Origin or Ping Wei San

Source: Imperial Grace formulary of the Tai Ping Era

Ping Wei San's TCM Uses 

  • Spleen QI Deficiency caused Dampness
  • Food Stagnation
  • Disharmony in the Middle Burner
  • Indications for Using Ping Wei San

  • Bloating
  • Rebellious QI (Acid Reflux)
  • Low appetite
  • Eructation
  • Epigastric Discomfort
  • Sleepy
  • Heavy or weak limbs
  • Nausea and/or vomiting
  • Stool-Loose or diarrhea
  • Loss of Taste
  •  

    Ping Wei San Ingredients

    Cang Zhu Atractylodes
    Hou Po Magnolia Bark
    Chen Pi (Ju Pi) Citrus Peel
    Da Zao  Sour Date
    Sheng Jiang Ginger (Fresh)
    Zhi Gan Cao Licorice (Baked)

     

    Ping Wei San Safety

    Pregnant or nursing women should consult their health care provider before taking any supplement.

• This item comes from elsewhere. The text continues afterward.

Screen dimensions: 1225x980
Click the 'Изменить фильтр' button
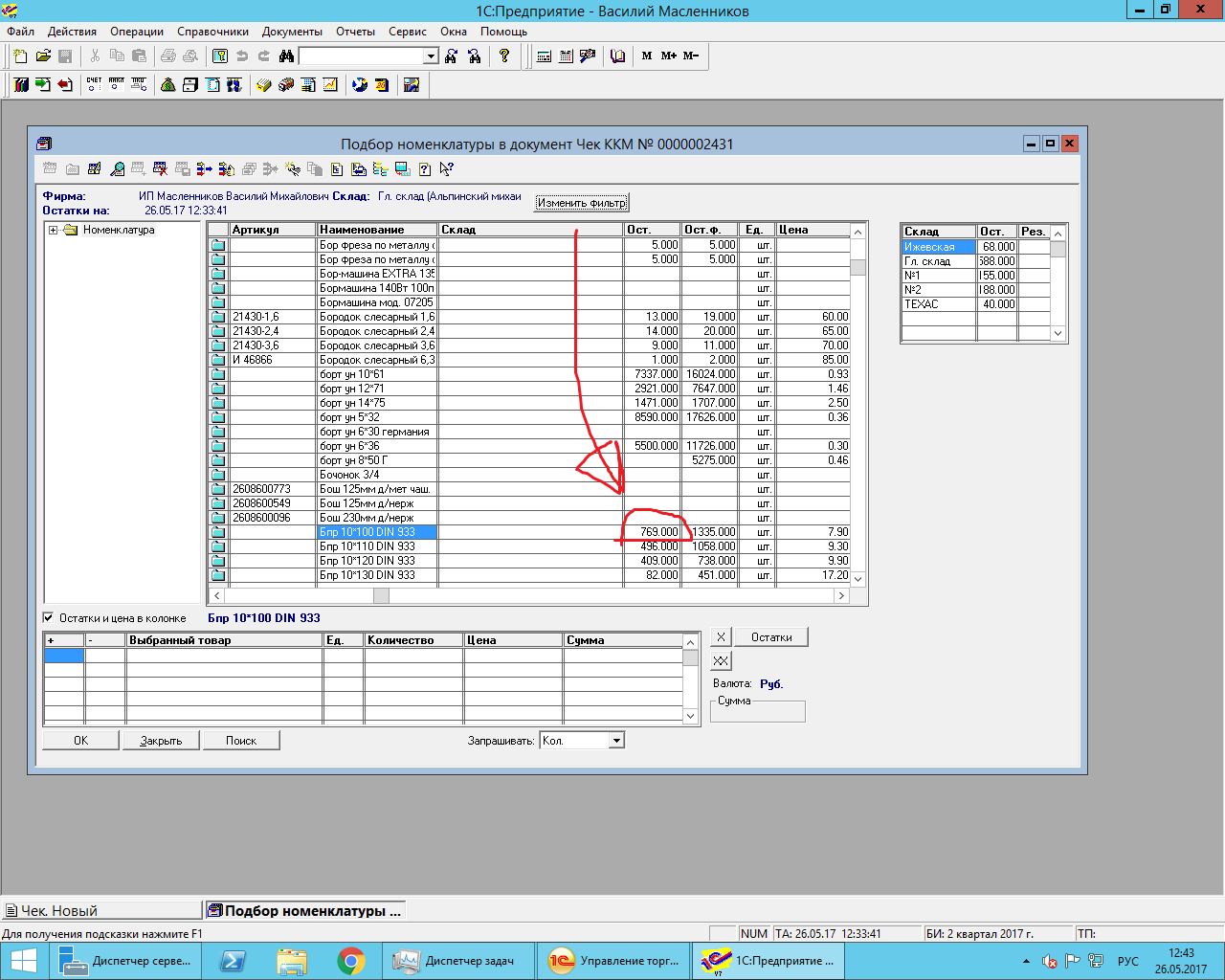pos(581,203)

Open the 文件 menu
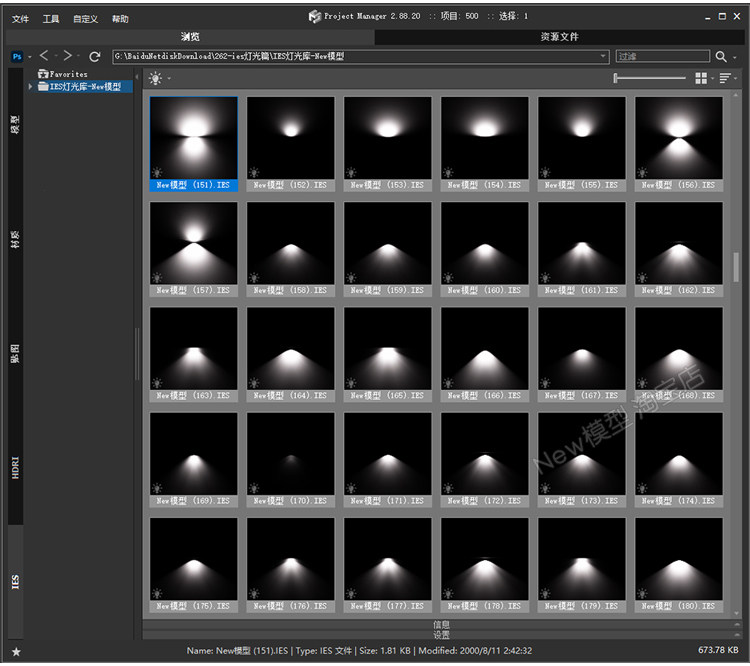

    This supplement is intended for health care professionals educated in Traditional Chinese Medicine. TCM can be very powerful, and it can also be complex; Self diagnosis and self treatment are not recommended. Best to find a nearby practitioner of TCM. If none are available, you may purchase an e-mail/phone consultation at drshen.com/consultation.html

     

    Ping Wei San Dosage and Administration

    Granules: 2-4 grams, taken 2-3 times a day, best on an empty stomach

    Tablets: 6 tablets 3 times a day

    Whole Herbs: Using a container made of ceramic, glass, or stainless steel (no aluminum, iron or copper) boil 1 packet of herbs in 2-3 quarts of water for until 2 cups of medicine remain. Strain herbs; save and refrigerate for a second boiling. Drink 1 cup in the AM. And 1 cup in the PM. If desired, repeat the following day, using the saved herbs from the refrigerator.

    Tips on Boiling Chinese Herbal Decoctions

    The potent odors and flavors of Chinese herbs are legendary. Boiling the herbs and drinking the tea will provide the fullest experience of these medicines. 

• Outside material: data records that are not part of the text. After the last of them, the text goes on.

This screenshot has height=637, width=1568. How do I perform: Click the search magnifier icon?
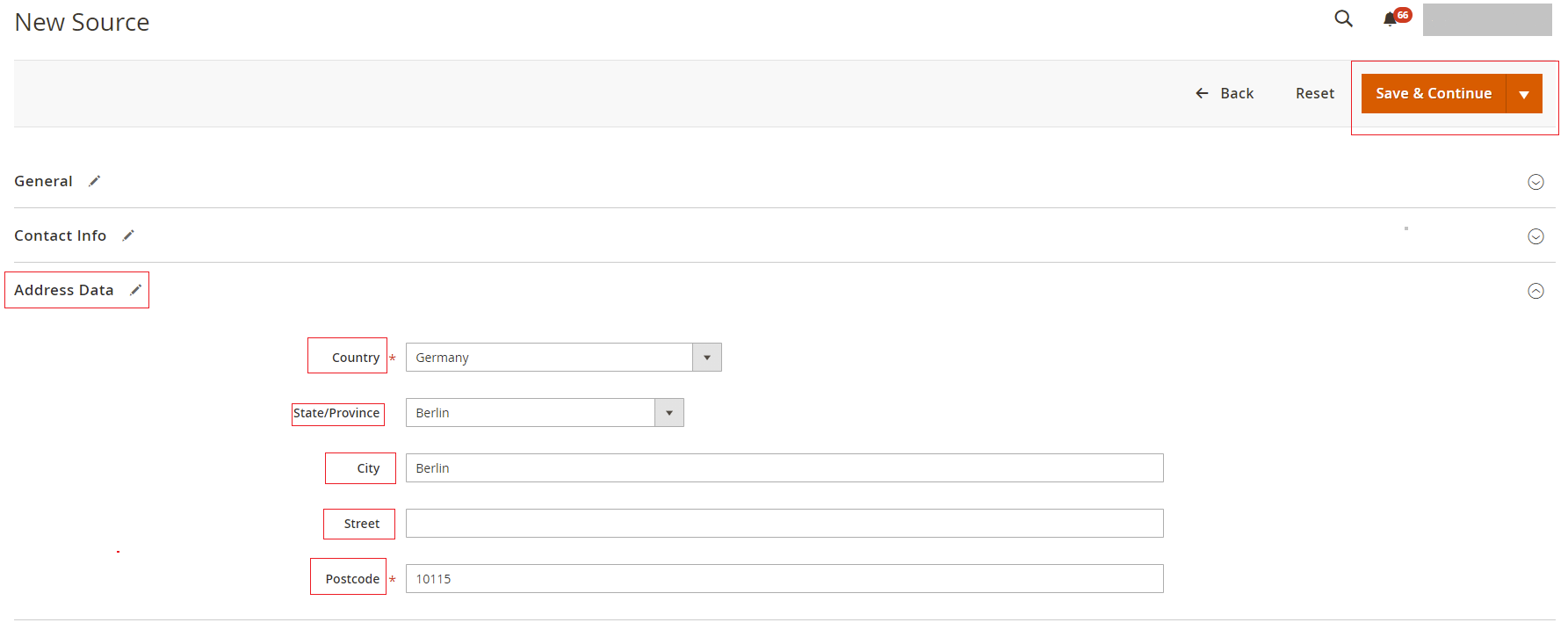(1343, 18)
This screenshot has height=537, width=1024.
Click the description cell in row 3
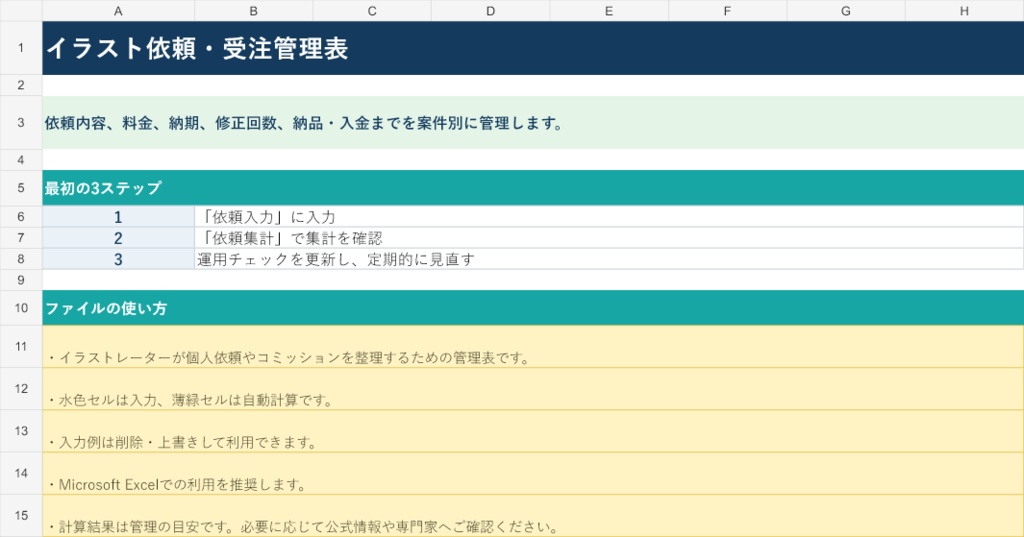(x=533, y=123)
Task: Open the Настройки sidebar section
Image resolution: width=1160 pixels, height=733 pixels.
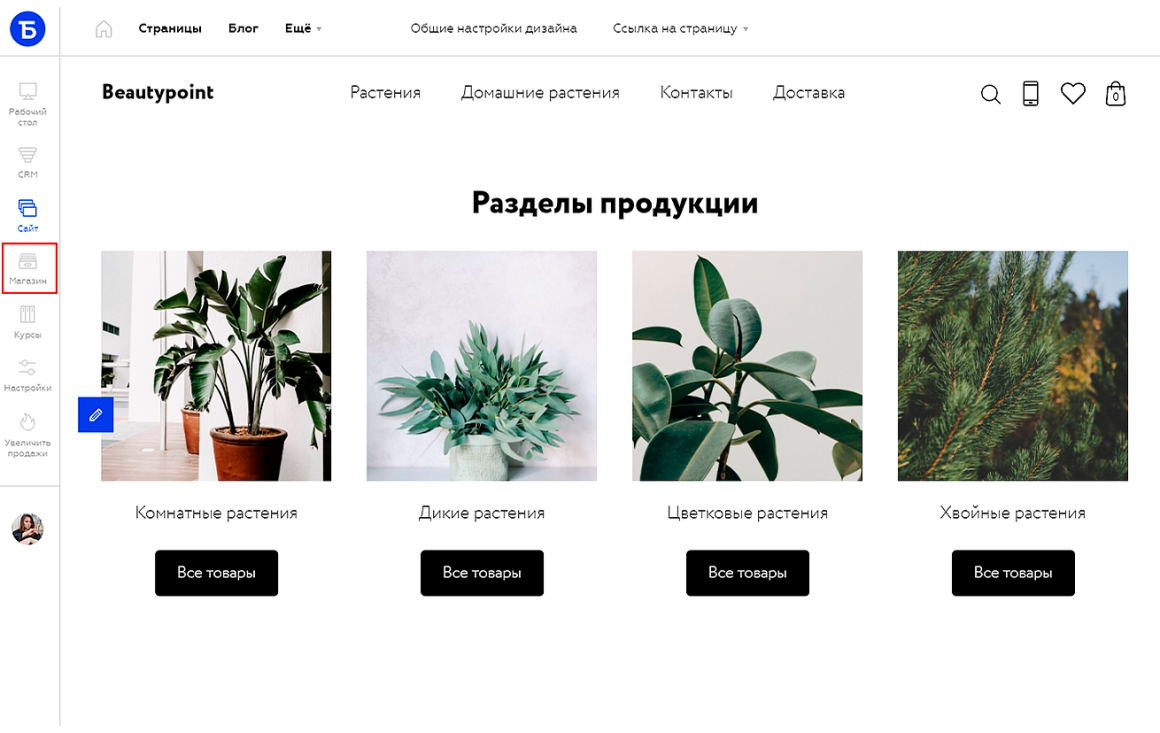Action: click(27, 375)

    Commonly, Chinese herbs are boiled for 20 - 40 minutes, the dregs are strained out and the "tea" is taken warm or at room temperature. Boiling times are averaged according to the composition of the formula. Flower and leaf will yield medicine in 5 -20 minutes. Roots take 20 to 40 minutes; Shells and minerals must cook for at least one hour. A few herbs, like mint or tangerine peel, must be quick-boiled for only 1-5 minutes to retain their volatile oils. These herbs are added separately to the boiling mixture just before completion.

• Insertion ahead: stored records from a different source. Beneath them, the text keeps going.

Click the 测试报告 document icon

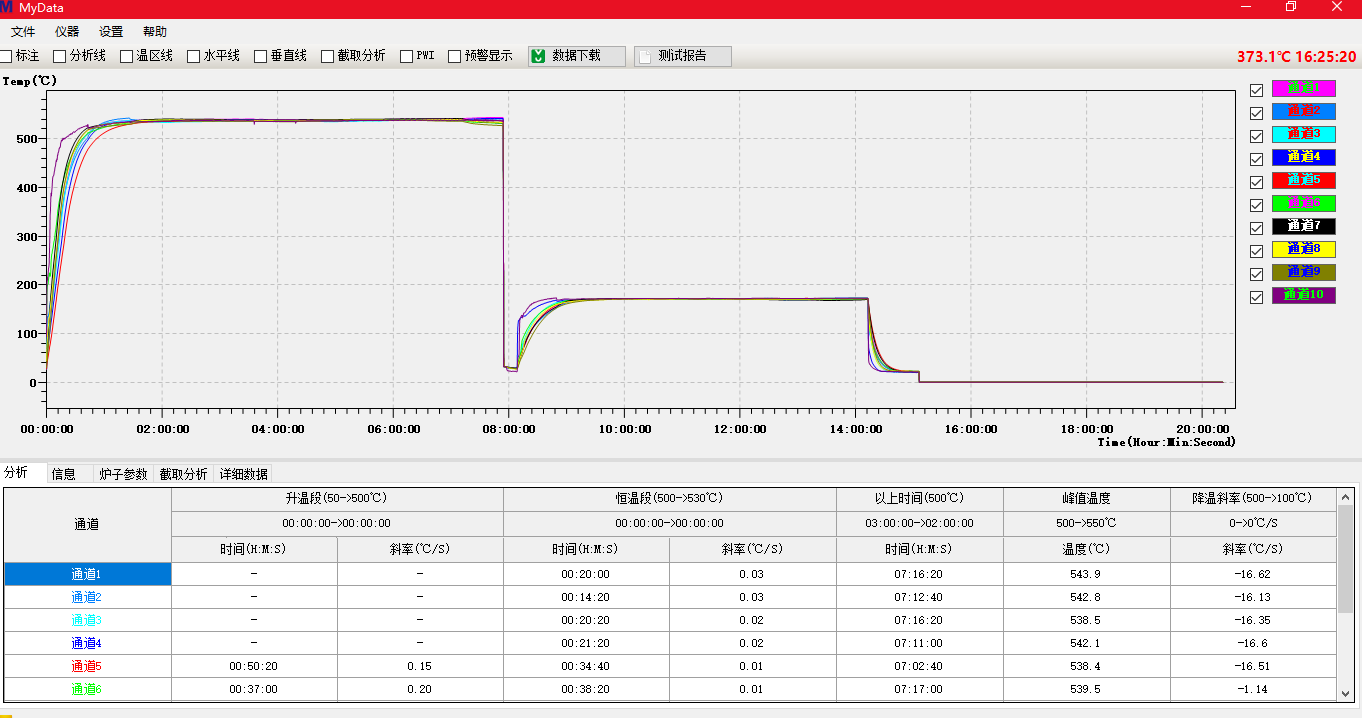pyautogui.click(x=644, y=56)
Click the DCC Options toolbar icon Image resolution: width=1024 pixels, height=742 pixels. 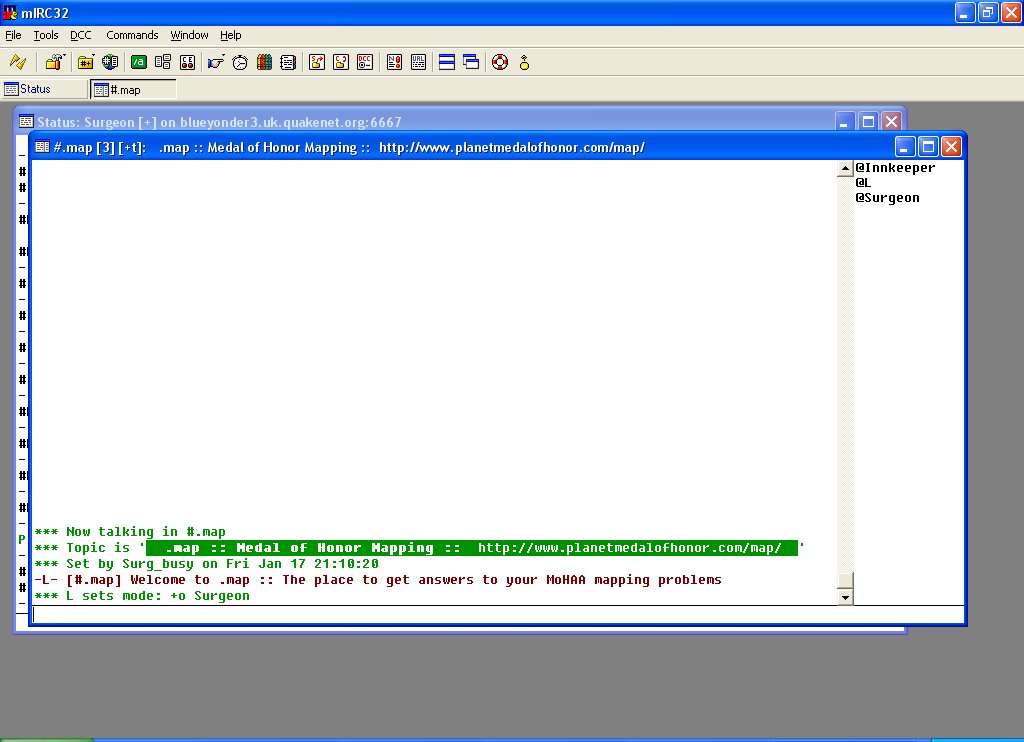click(366, 62)
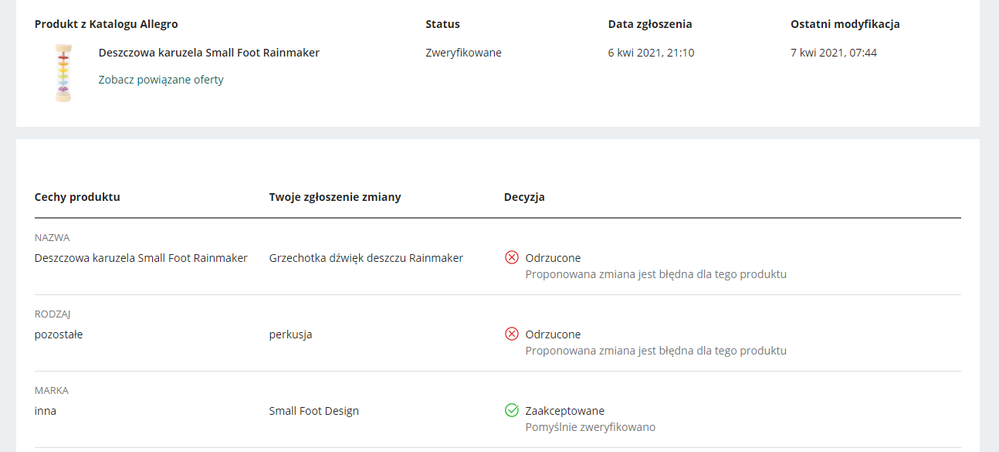Click the red rejected icon for Nazwa
This screenshot has width=999, height=452.
512,258
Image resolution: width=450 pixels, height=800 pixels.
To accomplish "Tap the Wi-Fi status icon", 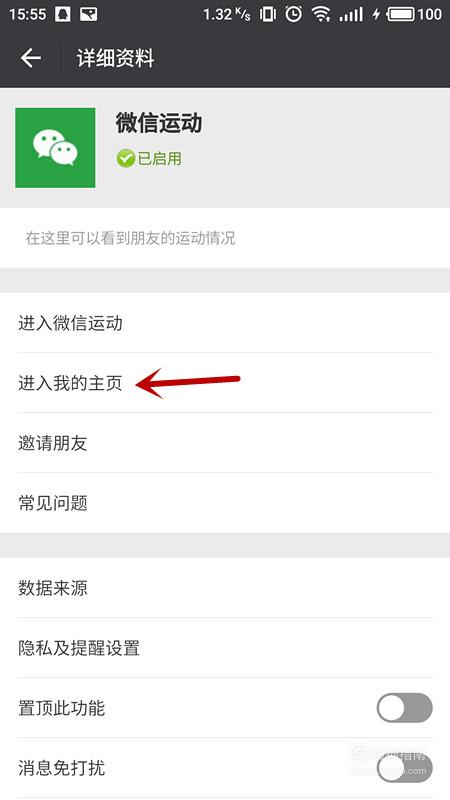I will click(x=321, y=14).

    * What’s the Difference Between, PIAN, WAN, TANG, SAN, SHUI and GAO?

    • PIAN = Tablet (modern looking pill)
    • WAN = Pill (old-style or handmade pill, or black teapill)
    • TANG = Water Decoction (boiled whole herbs)
    • SAN = Powder (milled or granulated)
    • SHUI = Tincture (extract with alcohol or other solvent)
    • GAO = Paste (topical unguent or plaster)

    * These statements have not been evaluated by the US Food and Drug Administration. These products are not intended to diagnose, treat, cure or prevent any disease.